Gloria Anzaldúa has been a major influence on current postcolonial perspectives in Latin America and abroad. In her article ‘Knowledge from the borderlands: Revisiting the paradigmatic mestiza of Gloria Anzaldúa’, Liliana Vargas analyses the author’s work in relation to that of US authors who have been inspired by Anzaldúa, specifically Donna Haraway. Vargas’ point of departure is the comparison between Anzaldúa’s ‘Mestiza’ and Haraway’s ‘Cosmic Mestiza’, the latter inspired by the former. In the process she demonstrates how each of these figures responds to different trajectories of knowledge. The latter she sees as continuing within the scientific tradition, albeit responding to and diffracting it, and the former as positioned within ‘border thinking’. This approach understands borders as spaces of transition, of indeterminacy, a place for those who are unclassifiable.

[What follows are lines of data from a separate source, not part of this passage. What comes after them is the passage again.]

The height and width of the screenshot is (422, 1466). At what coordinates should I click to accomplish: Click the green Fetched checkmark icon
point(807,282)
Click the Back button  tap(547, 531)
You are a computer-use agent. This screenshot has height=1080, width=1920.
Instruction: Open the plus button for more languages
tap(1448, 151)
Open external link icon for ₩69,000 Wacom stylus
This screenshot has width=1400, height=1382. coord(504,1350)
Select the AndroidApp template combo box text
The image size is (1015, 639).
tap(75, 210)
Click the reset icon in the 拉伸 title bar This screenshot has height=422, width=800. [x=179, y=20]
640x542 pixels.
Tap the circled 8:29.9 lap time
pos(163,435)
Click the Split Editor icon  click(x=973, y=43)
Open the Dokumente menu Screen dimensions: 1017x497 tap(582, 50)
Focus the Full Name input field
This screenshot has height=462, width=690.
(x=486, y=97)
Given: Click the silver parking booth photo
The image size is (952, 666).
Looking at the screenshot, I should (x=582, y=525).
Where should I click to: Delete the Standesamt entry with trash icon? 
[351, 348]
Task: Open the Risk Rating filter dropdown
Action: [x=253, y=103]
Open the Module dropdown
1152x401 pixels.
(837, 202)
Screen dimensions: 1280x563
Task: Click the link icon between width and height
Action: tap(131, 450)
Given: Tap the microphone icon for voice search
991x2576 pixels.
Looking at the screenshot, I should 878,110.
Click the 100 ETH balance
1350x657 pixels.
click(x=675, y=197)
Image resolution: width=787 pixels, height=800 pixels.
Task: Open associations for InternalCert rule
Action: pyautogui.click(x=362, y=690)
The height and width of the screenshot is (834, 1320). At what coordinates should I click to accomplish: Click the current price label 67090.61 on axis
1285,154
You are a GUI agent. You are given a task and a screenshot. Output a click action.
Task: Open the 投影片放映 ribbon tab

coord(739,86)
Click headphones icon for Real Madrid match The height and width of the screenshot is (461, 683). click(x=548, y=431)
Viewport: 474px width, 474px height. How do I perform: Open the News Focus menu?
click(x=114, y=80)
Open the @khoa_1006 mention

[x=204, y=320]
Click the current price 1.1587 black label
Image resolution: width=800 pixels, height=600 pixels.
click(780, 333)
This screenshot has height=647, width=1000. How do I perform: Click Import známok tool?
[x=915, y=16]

In consonance with the other contributions to this Special Issue, Vargas asserts that perspectives that destabilize the binaries within modern science and colonial thought inform Latin American psychology as much as they do Latin American feminism because of the subversive potential of this approach for thinking critically about knowledge production and social transformation. Together these four contributions present a myriad of themes and perspectives which deepen the connections between feminisms and psychologies in Latin America, presenting them as interwoven with wider debates around asymmetrical gender relationships and uniting them with other social categories that become relevant to the various social phenomena addressed. We hope you will enjoy reading this diverse set of contributions by feminists working within the Latin American context and that they serve to widen access to a few of the reflections and debates taking placetherein.